• RECORDS FOR PROCESSING
-- Start --
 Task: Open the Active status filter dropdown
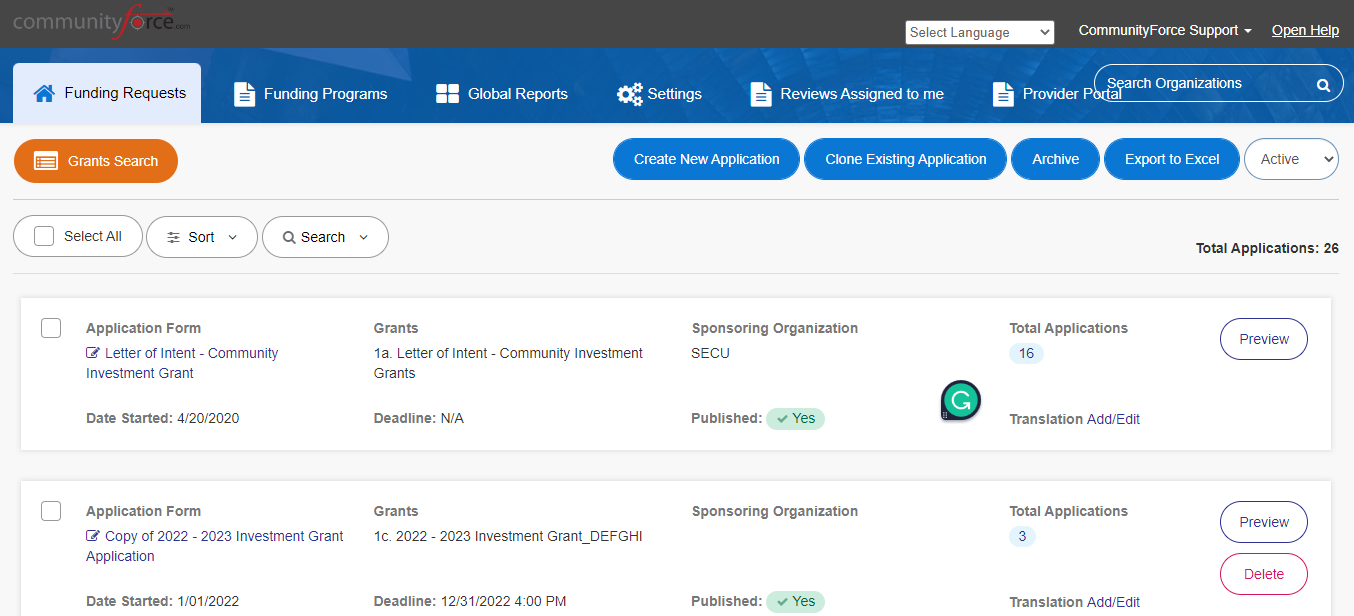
-- End --
-- Start --
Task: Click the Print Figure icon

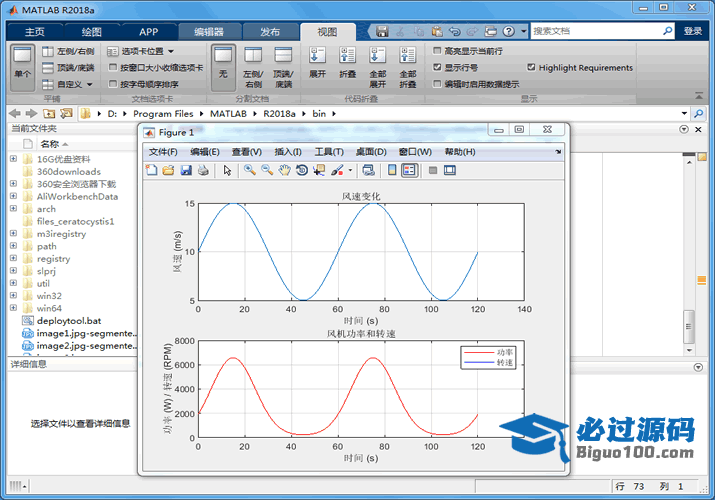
-- End --
-- Start --
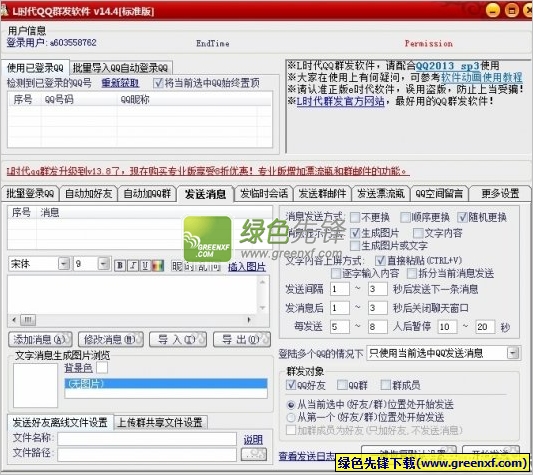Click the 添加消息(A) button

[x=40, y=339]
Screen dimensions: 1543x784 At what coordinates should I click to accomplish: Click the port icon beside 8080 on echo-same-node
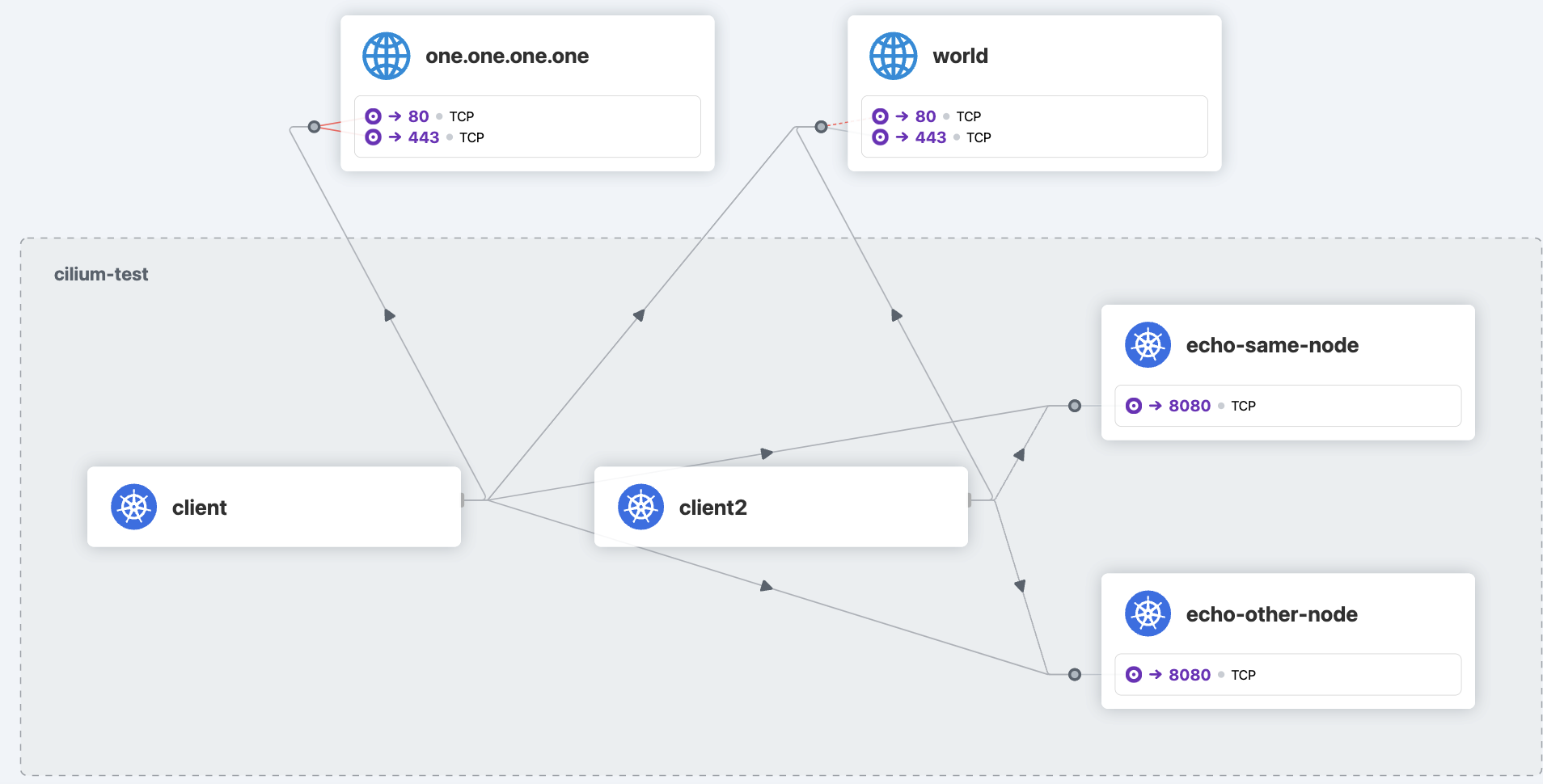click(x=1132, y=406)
-- End --
• PROMPT
Copy out the entries word for word, from the line with "Click the 添加消息(A) button" to the line with "click(x=1132, y=406)", keeping both of those lines and leaving out the pictures.

• REPLY
Click the 添加消息(A) button

[x=40, y=339]
Screen dimensions: 1543x784 At what coordinates should I click to accomplish: Click the port icon beside 8080 on echo-same-node
click(x=1132, y=406)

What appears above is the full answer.